Computational Analysis of Educational Data: A Field Guide Using R

Author

Wei Wang, Mete Akcaoglu, Joshua Rosenberg, Shaun Kellogg

Published

January 12, 2026

Preface

Welcome to Computational Analysis of Educational Data: A Field Guide Using R!

Why this book?

Conventionally, as social scientists, we start the research process by generating research questions based on our previous knowledge and theories in the field. This is the conventional model of the order of operations in the process, and it is still the normative view of how it should work. However, it is also epistemologically possible that our observations of the world can guide our research questions. The process doesn’t always proceed in the orderly linear fashion suggested by the conventional model.

We are limited in how we see the world: we don’t know what we don’t know. For example, for someone who does not know that Twitter posts can be collected and analyzed as data to capture the state of the world, studying Twitter data will most likely not become a topic for a research question. Once you start seeing what can be data in the world, it starts shaping our ideas of what is “researchable”. Here is a simple model that we propose that shows the reciprocal nature of the research process, which is at the core of our aims in this book:

We are writing this book because in the past few years what we described above has started happening for us. We have published work on Twitter data, Social Network analyses, natural language processing, and machine learning that was only possible after we learned what kind of data already existed around us. We thought other social scientists may benefit from a resource that not only tells them what is available as data but also guides them through concrete examples of going through this research journey along with us. We hope that along this journey you will develop your own research questions, and maybe even replicate some of the studies we imagined in this book.

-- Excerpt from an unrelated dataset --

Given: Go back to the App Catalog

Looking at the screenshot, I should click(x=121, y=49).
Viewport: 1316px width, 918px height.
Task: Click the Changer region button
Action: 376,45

The second most important aspect of this book that does not exist out in the wild is the “field guide” process where we work through the research design and reporting process. To do that, for each new computational research method, we follow this process:

Start with what makes good data for that analysis (and how to capture it)
See what the data looks like (what it **has to **have, and what it can have)
Formulate sample research questions based on the resources provided by the data and the type of analysis.
Go through the analyses in R
Provide a sample write up for Methods
Provide a sample write up for Results

Who is this book for?

This book will be beginner-friendly but not for the absolute beginner. We will dedicate the initial chapters to take you to resources that will help you get started. But, to make sense of this book, you should have basic research design knowledge, basic statistical knowledge, and a basic understanding of R and RStudio. At the same time, this book will not be for experts or expertise. There are already many great resources that delve into the topics that we cover (e.g., Silge’s book on using text data for machine learning).

We imagine that this book can become a part of doctoral coursework for future researchers, opening the doors for new ways to look at the world for research and data. Likewise, senior and junior academics/researchers would benefit greatly from this book to help them expand their research agendas.

For researchers like ourselves, we think this book can serve as a fun summer reading to rejuvenate and get excited about new research. At the same time, we also envision this book as a guidebook to keep on the side and frequently refer to, as researchers write up their work using these new methods.

This book will provide new ways to look at the world and formulate RQs. It will guide through the research process for each new method (including, friendly data organization tips, template for writing up and sharing this. We hope that you join us in this journey and this work will help open up new doors/embark on a journey of using computational research methods.

Organization of the books

The book is organized around four sections. Within these sections, there are specific chapters, which serve as field guide “entries” or “cases”. While the section overviews (the first chapter within each section) introduce the techniques or methodologies used in the rest of the section’s chapters, the chapters are intended to address a specific, narrow case, where we provide a sample write-up for researchers in writing their research questions, methods, results (and discussions) sections based on the analyses.